Kimberly Delbo has been the director of nursing services and innovation at an assisted-living facility in central Pennsylvania for three years. Delbo takes great pride in the culture that she’s helped create. “We’re a small, tight-knit family,” Delbo told me. “The most important thing we can do as an organization is make sure people know that we truly care about them.” In an industry where a fifty-per-cent annual staff-turnover rate is not uncommon, Delbo’s facility did not lose a single employee in 2019; last year, it had a ninety-per-cent retention rate. During the pandemic, employees have had access not only to adequate protective gear but also to what she calls the “health-care heroes’ room,” complete with a massage chair, aromatherapy, antioxidant drinks, and fresh fruits and vegetables. “They work hard,” she said. “They deserve a tranquil environment.”

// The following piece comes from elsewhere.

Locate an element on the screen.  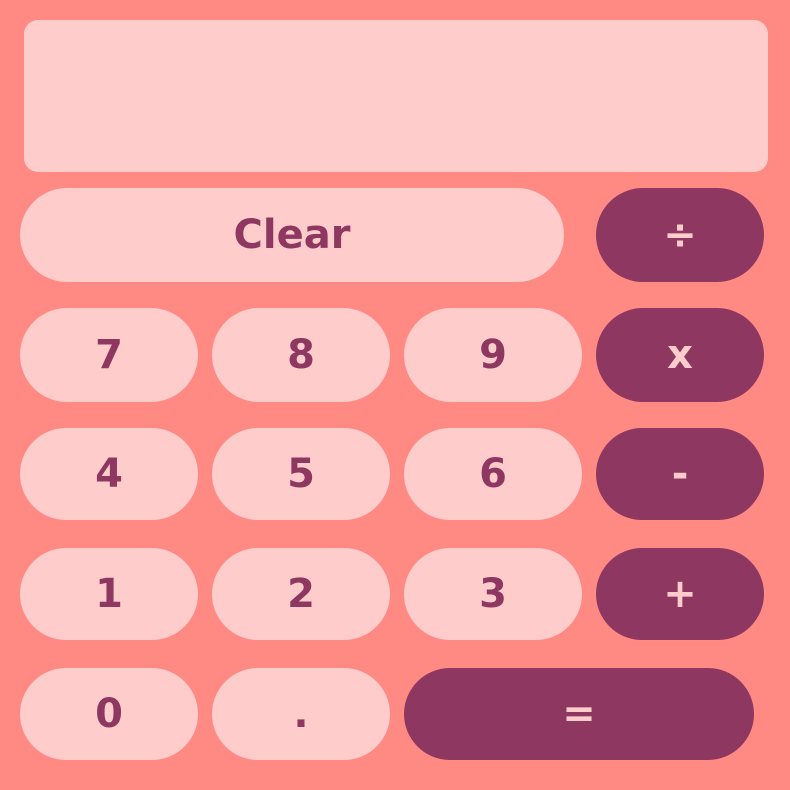
multiply-button: x is located at coordinates (680, 355).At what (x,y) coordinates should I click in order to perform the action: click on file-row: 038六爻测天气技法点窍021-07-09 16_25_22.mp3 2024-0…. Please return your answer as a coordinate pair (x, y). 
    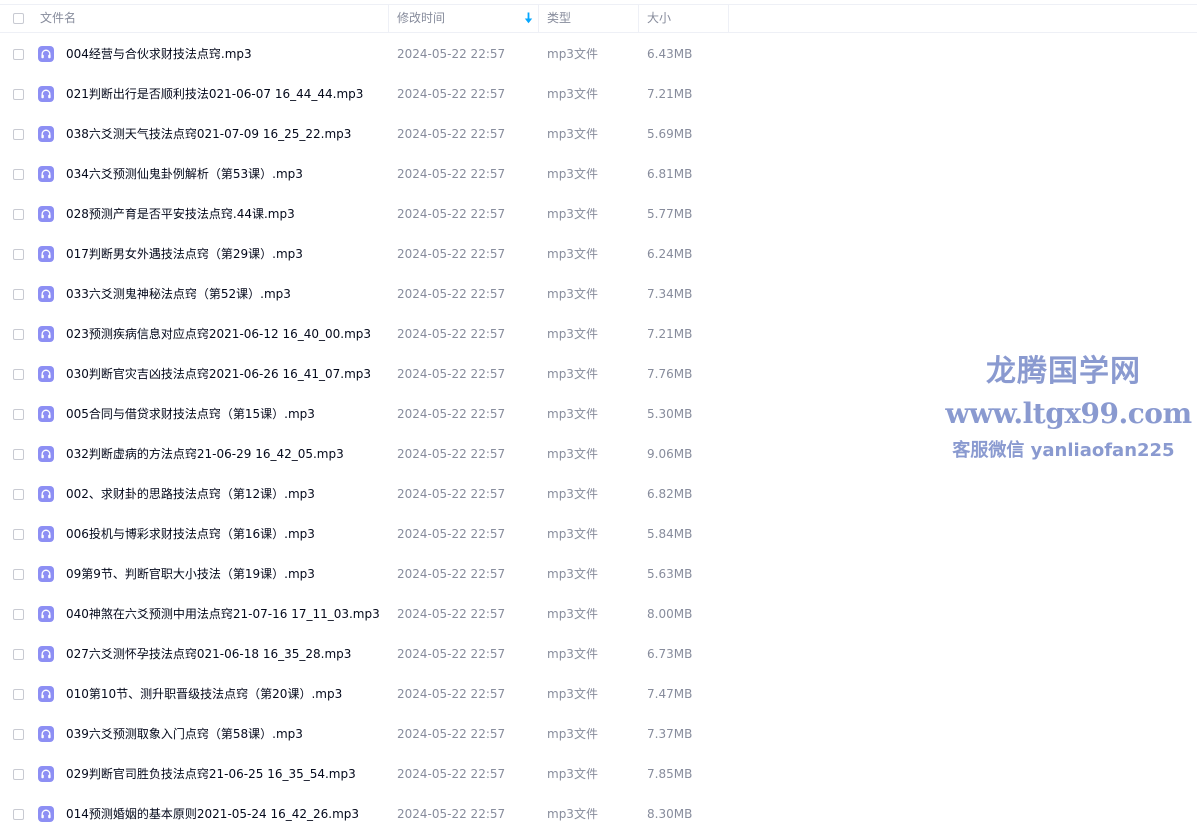
    Looking at the image, I should click on (598, 134).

Around Thanksgiving, the facility had a coronavirus outbreak in which nearly one in seven residents and half of the staff were infected. One woman—a C.N.A. for more than forty years—contracted the coronavirus and lost her husband and her father within the same month. “She still came back to work,” Delbo said. “She said, ‘This is what I’m made for.’ When you see that kind of resilience, it’s truly humbling. You think, These are the real heroes.” To manage the staff shortage, Delbo lengthened shifts from eight to twelve hours, and reached out to contacts in the state’s health department to arrange emergency staffing. Her son, also a nurse, took time away from his regular job to help out. “It sounds bad—and it was—but, compared to some other facilities, we were relatively spared,” Delbo said.

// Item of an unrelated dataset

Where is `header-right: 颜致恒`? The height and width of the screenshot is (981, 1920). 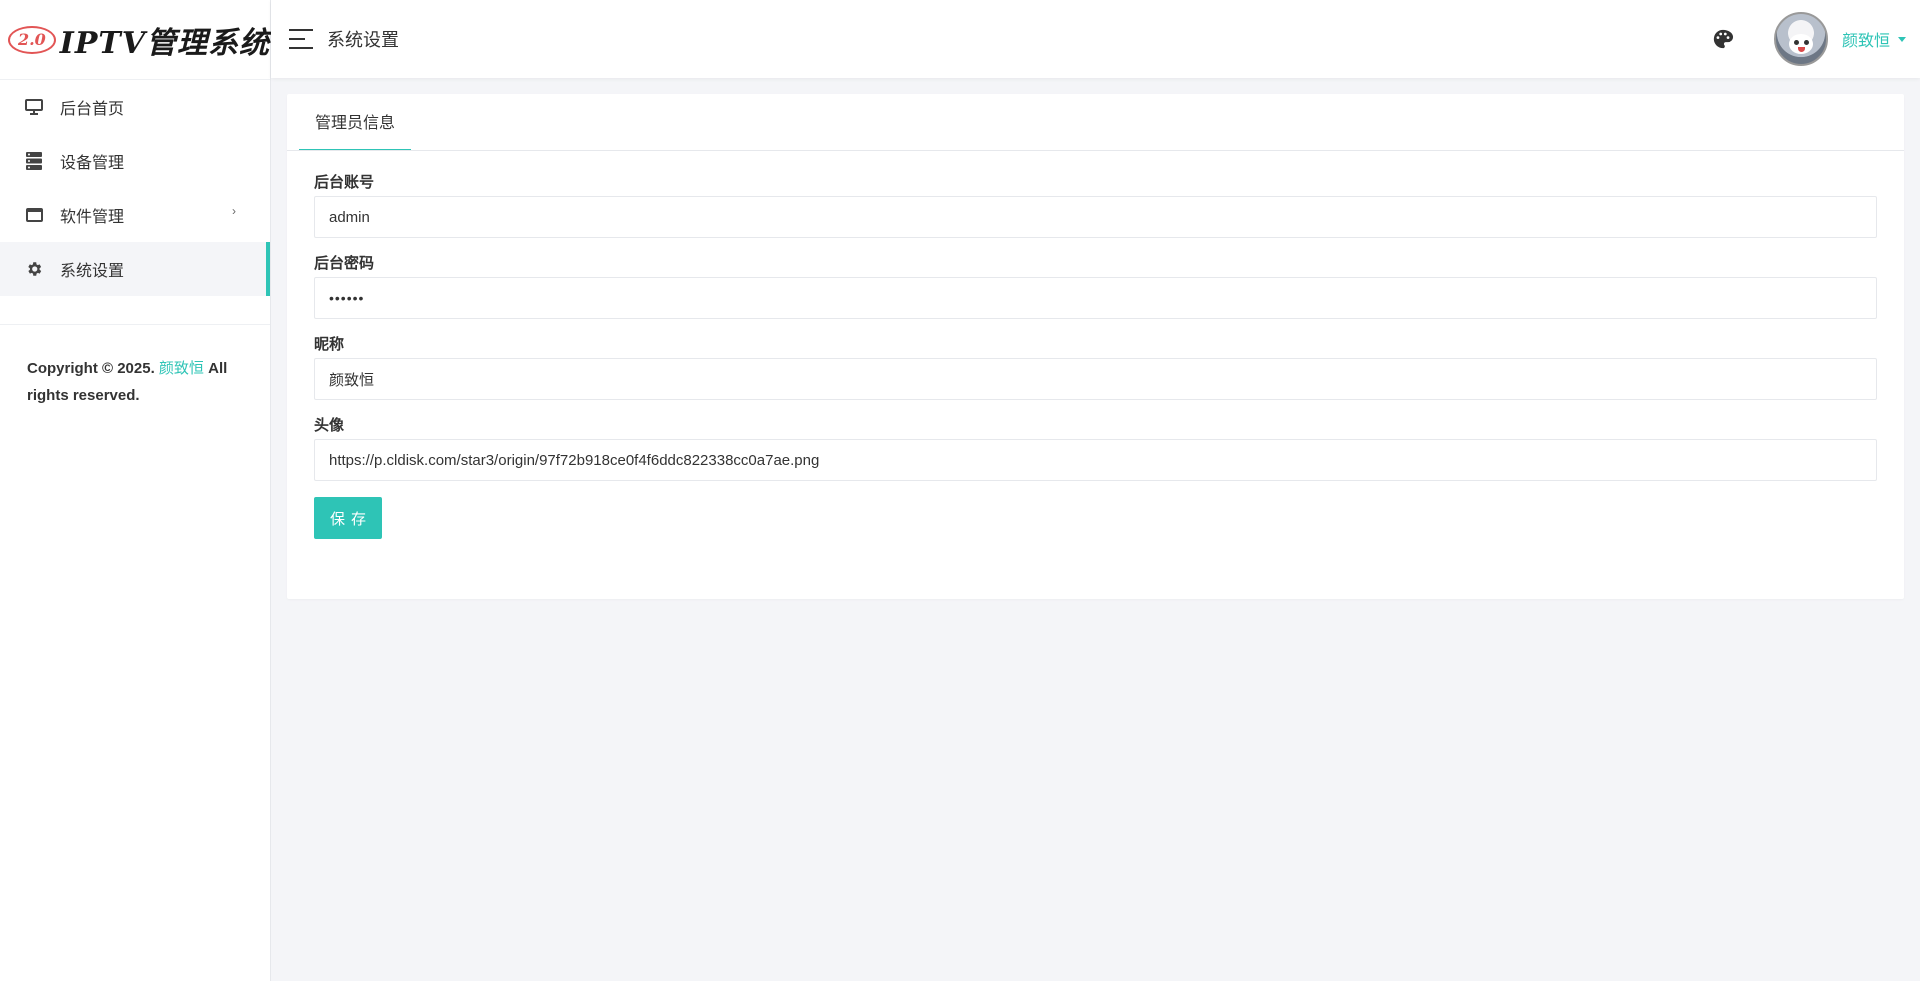
header-right: 颜致恒 is located at coordinates (1809, 39).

In early December, Delbo was told that her facility would be vaccinated by the end of the month. As the New Year approached, however, the projected date was revised to mid-January. She sent some staff members to a local hospital to see if they could get immunized; it wasn’t until January 23rd that the pharmacy team finally delivered the first doses to her facility. “The vaccine-distribution process has been very discouraging,” she told me. “It was presented one way on paper but turned out to be completely different in reality.” The residents at her facility are aged seventy-eight to a hundred and eight. “You would think this is a priority population,” she said. “We were like sitting ducks, just praying we could dodge the bullet of another outbreak. We were watching as the general public started getting vaccines, and we were still waiting.”

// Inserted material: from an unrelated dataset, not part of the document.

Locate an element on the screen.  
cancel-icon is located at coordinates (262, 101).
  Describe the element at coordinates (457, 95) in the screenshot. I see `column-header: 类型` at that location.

Like staff at nursing homes across the country, those at Delbo’s facility are split on whether to get vaccinated. “I have a staff member who’s been with us for twenty years and said, ‘Can I be the first person to get it?’ ” Delbo said. “But others are very unsure about it. They ask me, ‘Kim, what do you think about this vaccine? Is it safe?’ ” Delbo has made educating residents and staff a central priority. “We’ve been very proactive about building confidence in it, about getting them the facts, about debunking conspiracy theories and social-media myths,” she said. “We can engage in this dialogue because they trust us. I think what’s important for people to understand is that you don’t build trust in a day and you don’t build it for a specific purpose. We’ve been investing in trust for years. We were doing this before the pandemic, and we’ll do it after.”